Given all this it is therefore somewhat strange that operating according to the “rule of law” is one of the touchstones of Abhisit’s “image” and a theme he returns to repeatedly. In July 2009, just after he’d sent 10,000 troops onto Bangkok’s streets to crush the first wave of Red Shirt protests, Mark told the Thomas White global investing website this – “I can assure you that my government will be guided by the principles of democracy, good governance, transparency and respect for justice and the rule of law.”
Only a few months prior to making this statement, a member of Abhisit’s government, the Foreign Minister, Kasit Piromya, had personally attended a violent PAD protest which had blockaded Bangkok’s Suvarnabhumi Airport.
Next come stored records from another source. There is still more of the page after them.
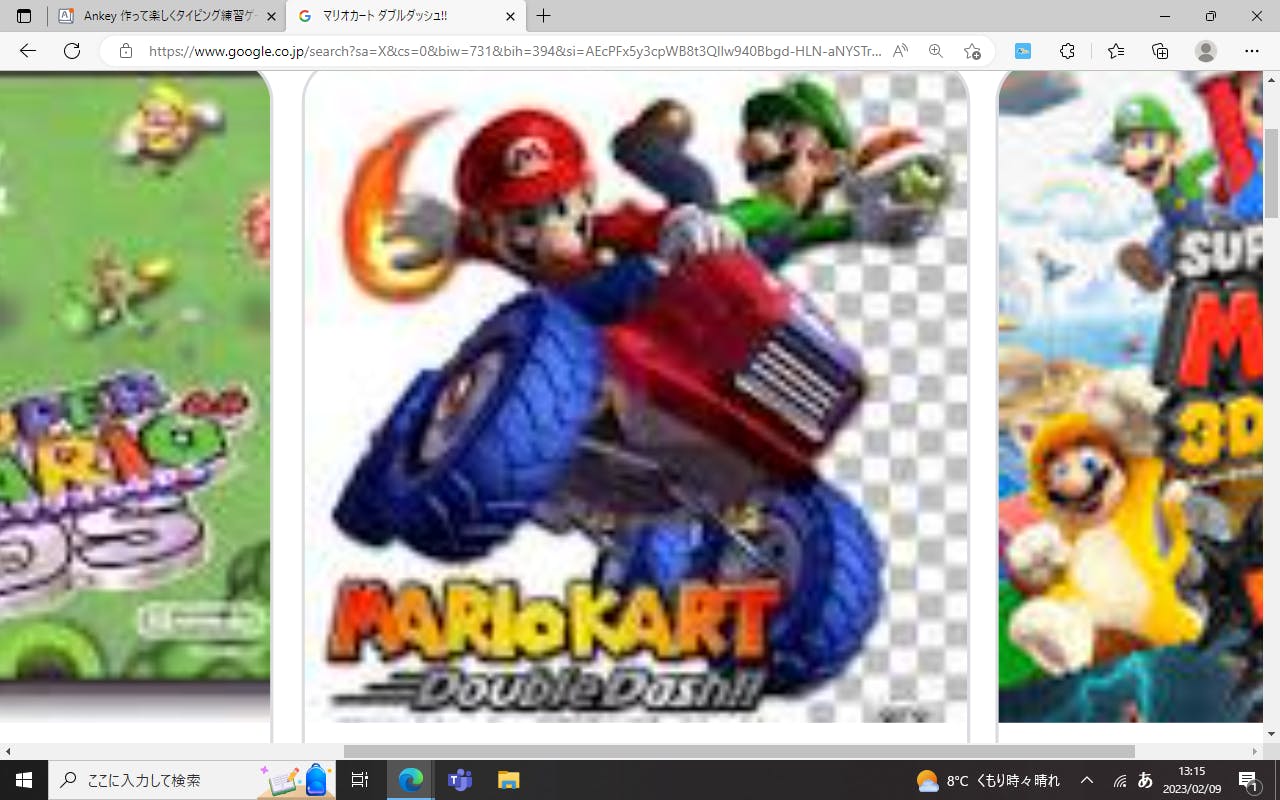Open the Collections panel

[1160, 51]
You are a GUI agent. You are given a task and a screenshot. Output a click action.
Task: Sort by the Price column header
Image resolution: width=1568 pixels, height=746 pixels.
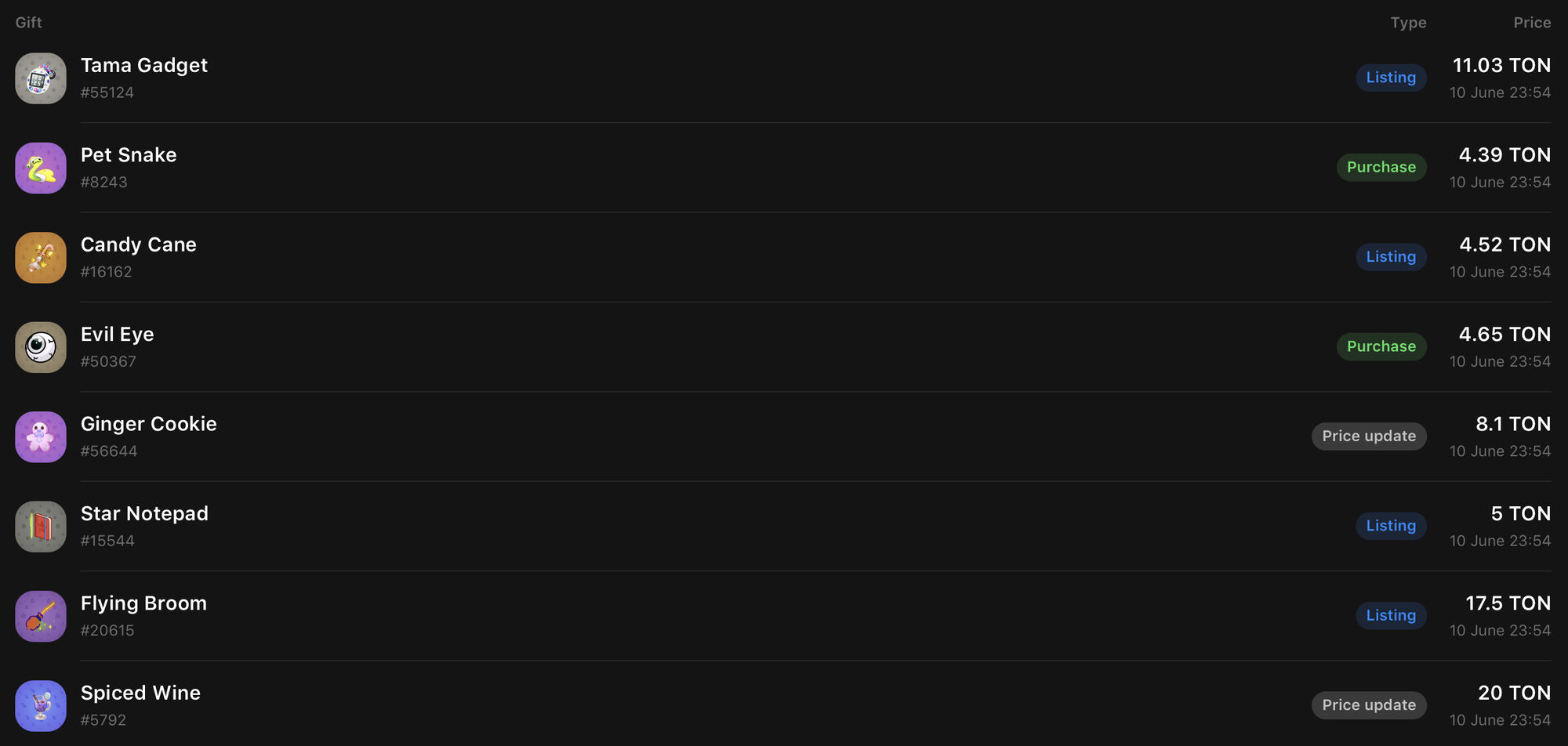click(1532, 23)
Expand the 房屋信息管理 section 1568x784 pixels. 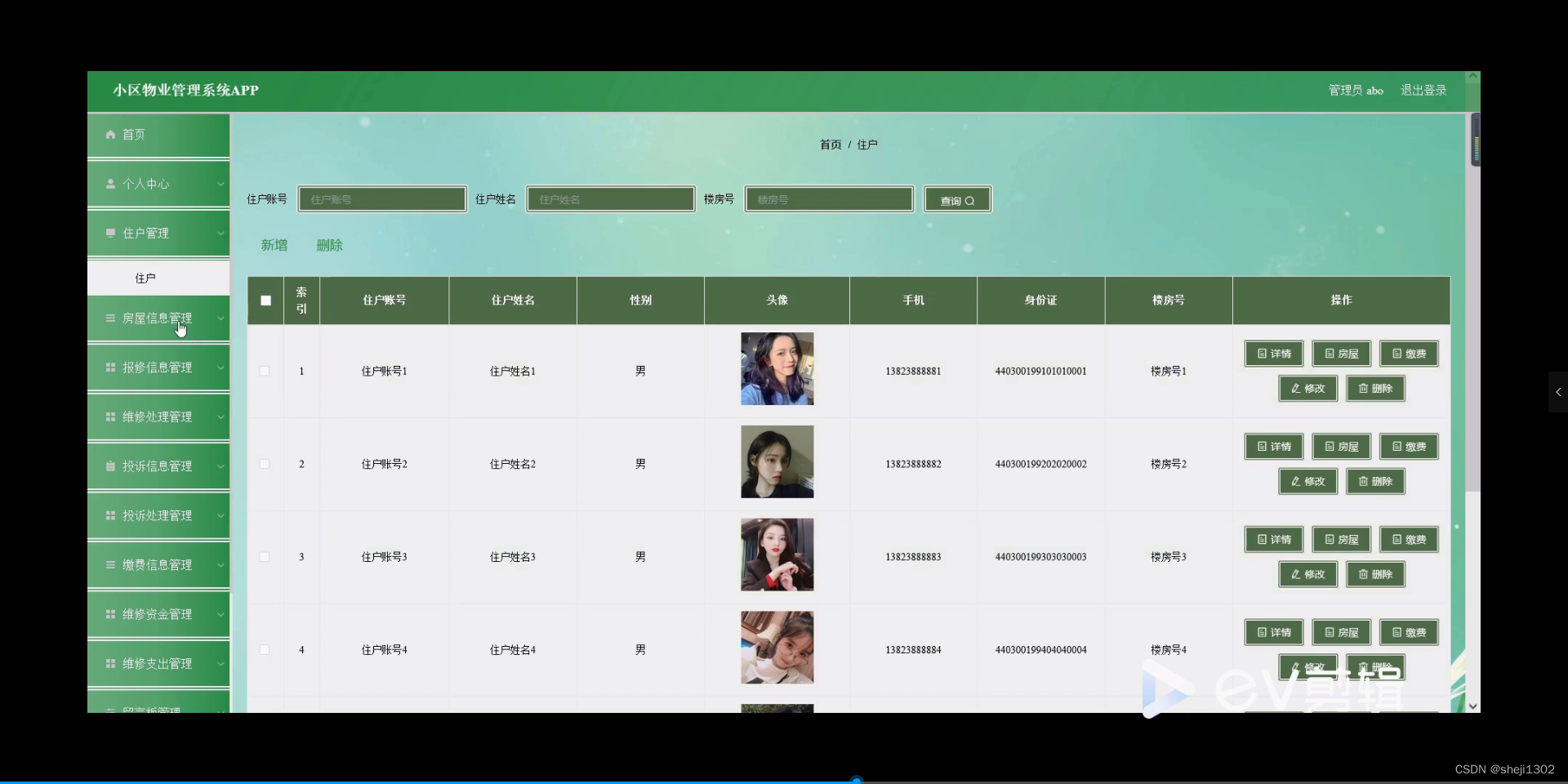coord(220,318)
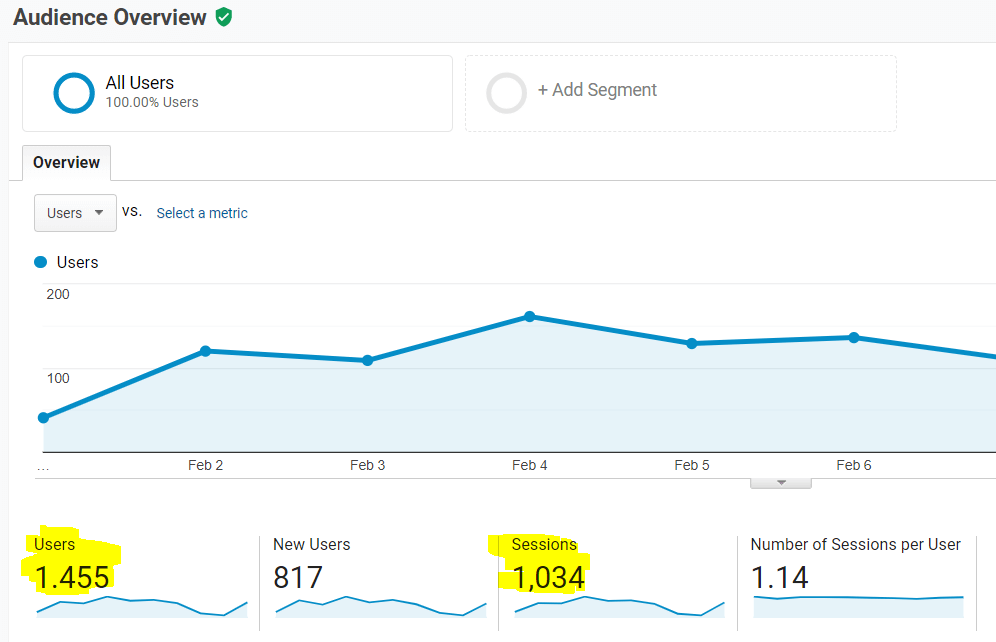Open the Users metric dropdown

75,213
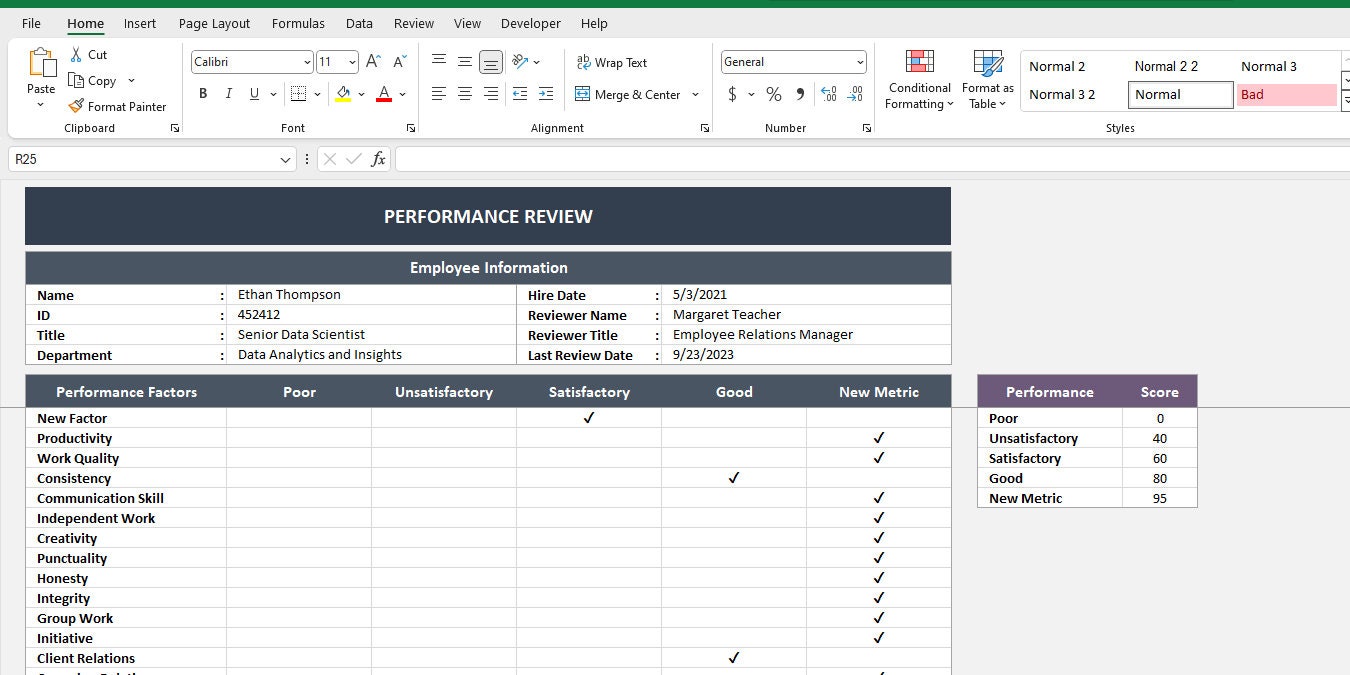Apply the Percent Style icon

[x=773, y=94]
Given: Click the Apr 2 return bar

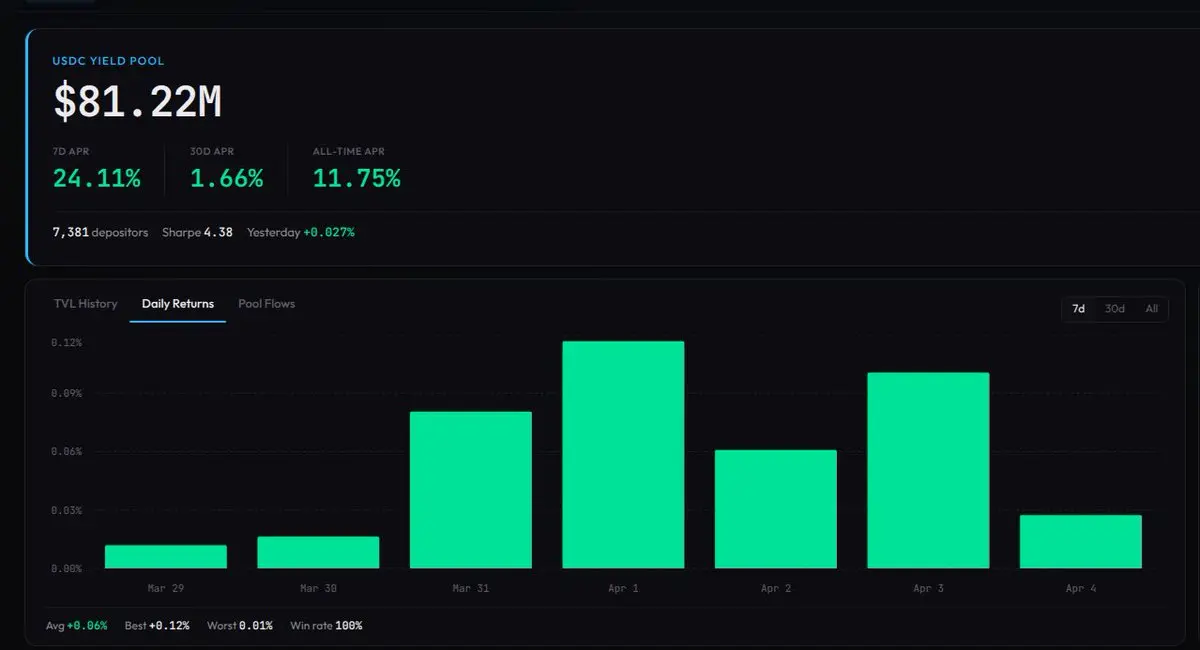Looking at the screenshot, I should coord(776,510).
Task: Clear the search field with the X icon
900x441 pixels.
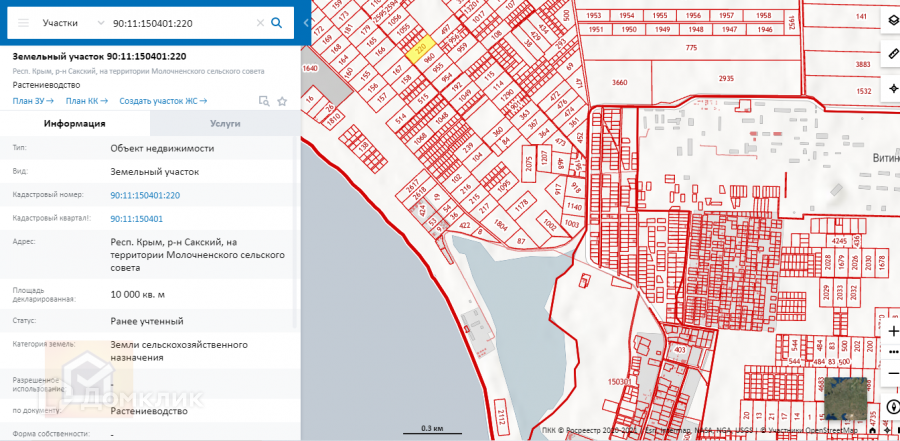Action: (x=260, y=22)
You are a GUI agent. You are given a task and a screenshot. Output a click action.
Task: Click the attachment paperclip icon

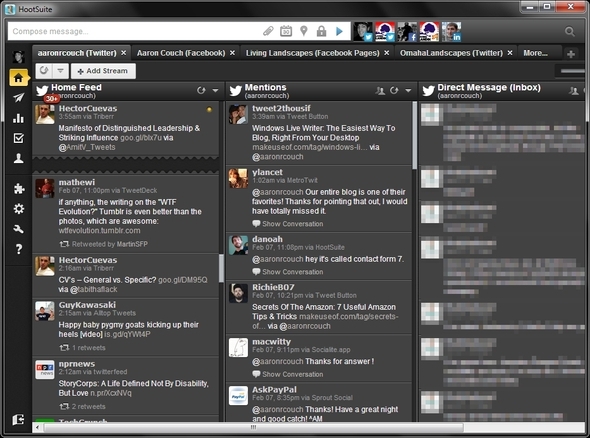click(268, 31)
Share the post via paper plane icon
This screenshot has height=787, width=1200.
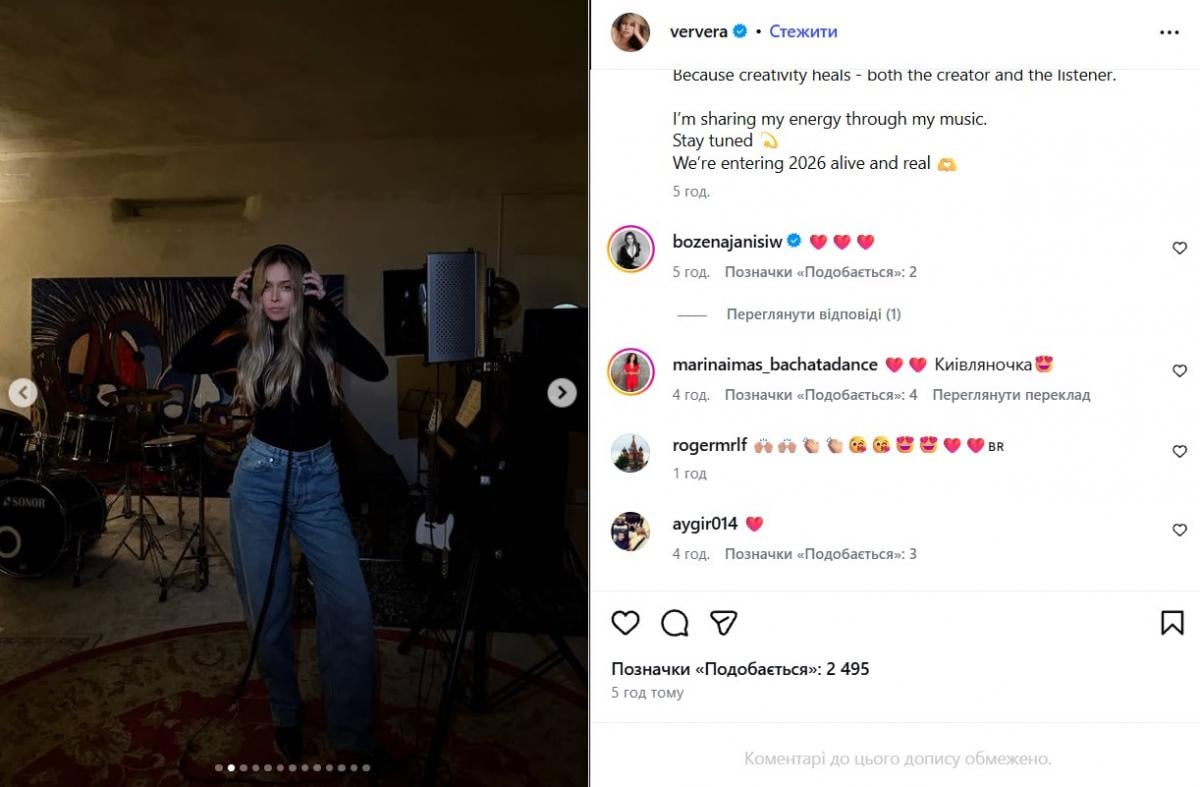[723, 623]
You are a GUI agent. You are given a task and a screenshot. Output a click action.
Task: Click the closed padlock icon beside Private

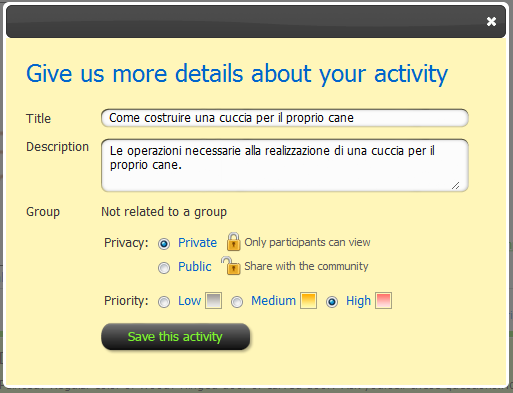tap(233, 242)
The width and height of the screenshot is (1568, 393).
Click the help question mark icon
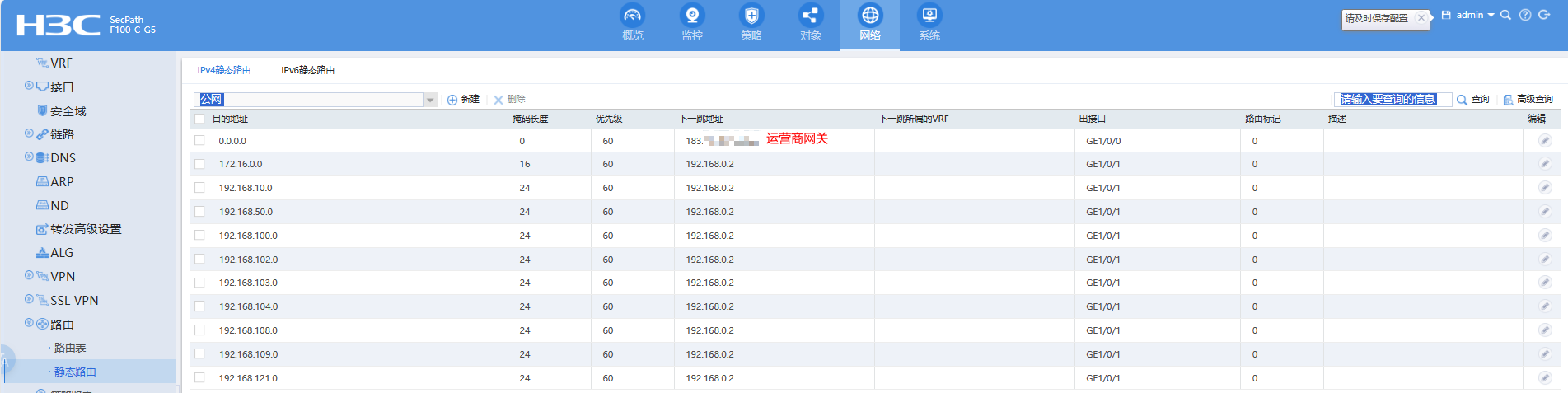(x=1525, y=15)
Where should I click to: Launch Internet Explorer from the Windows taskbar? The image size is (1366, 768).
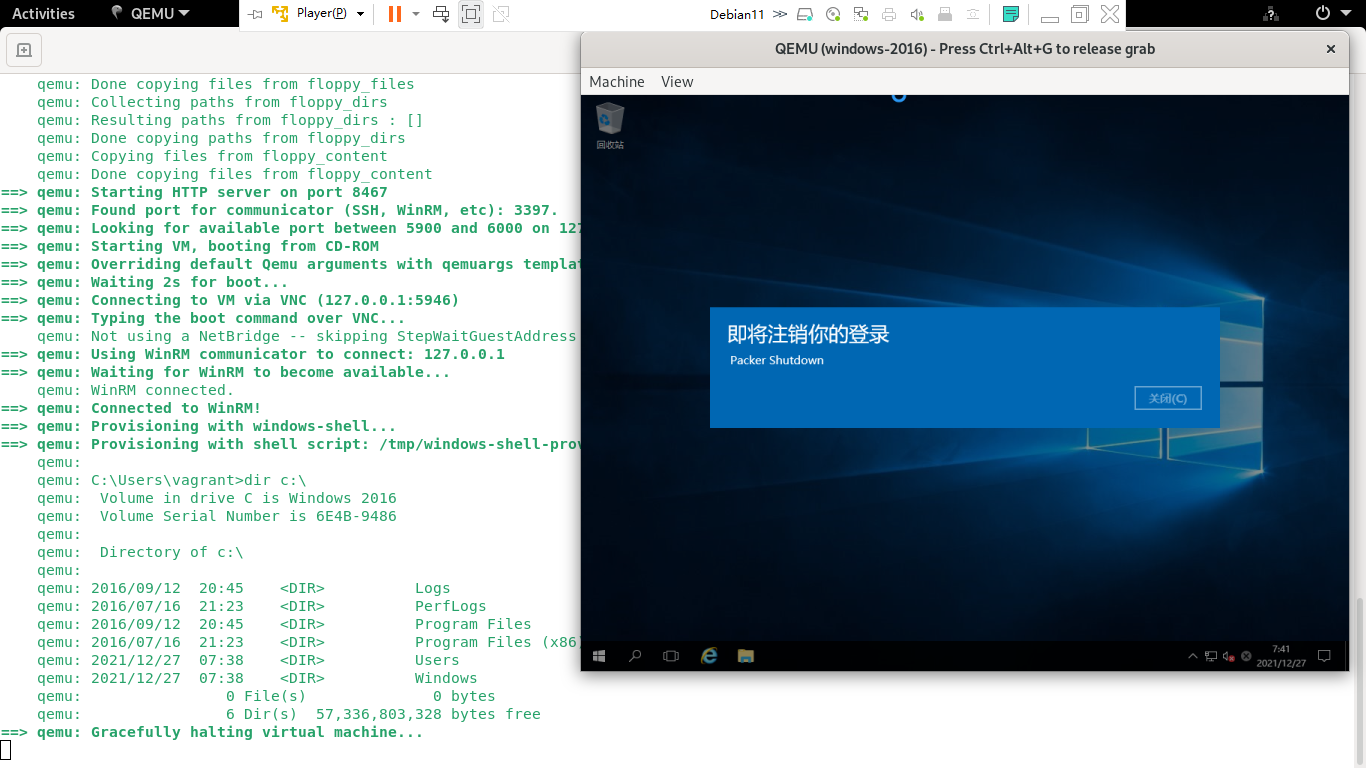pyautogui.click(x=709, y=655)
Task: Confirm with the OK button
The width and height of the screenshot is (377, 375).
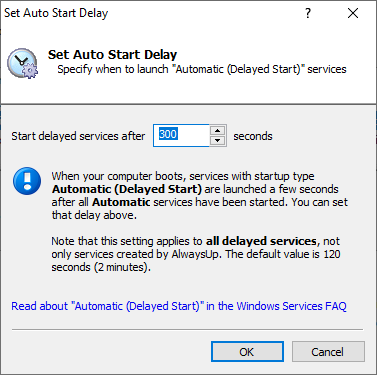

According to the UK’s Daily Telegraph – “Mr Kasit told an audience of astonished diplomats and foreign journalists on Friday that the protests were “a lot of fun”. “The food was excellent, the music was excellent,” he explained.”
So much for Mark’s fervent belief in the “rule of law” something, apparently, he doesn’t seem to believe applies to himself or those associated with him or his party.
It also seems as though Mark Abhisit and his party just can’t get over the fact the Thai people rejected them at the ballot box in 2011 and that it is slowly dawning on them that their aristocratic mind-set is set to become an historical anomaly.
Unfortunately, Mark Abhisit and his alliance of extremists, neo-fascists and other anti-democratic elements appear increasingly desperate and more than ready to use violence to achieve their ends. We hope it doesn’t come to that and that the present rise in temperature is proceeded by cooler heads, hearts and an understanding that even privileged, British-born, Eton-educated appointees have to follow the rules.”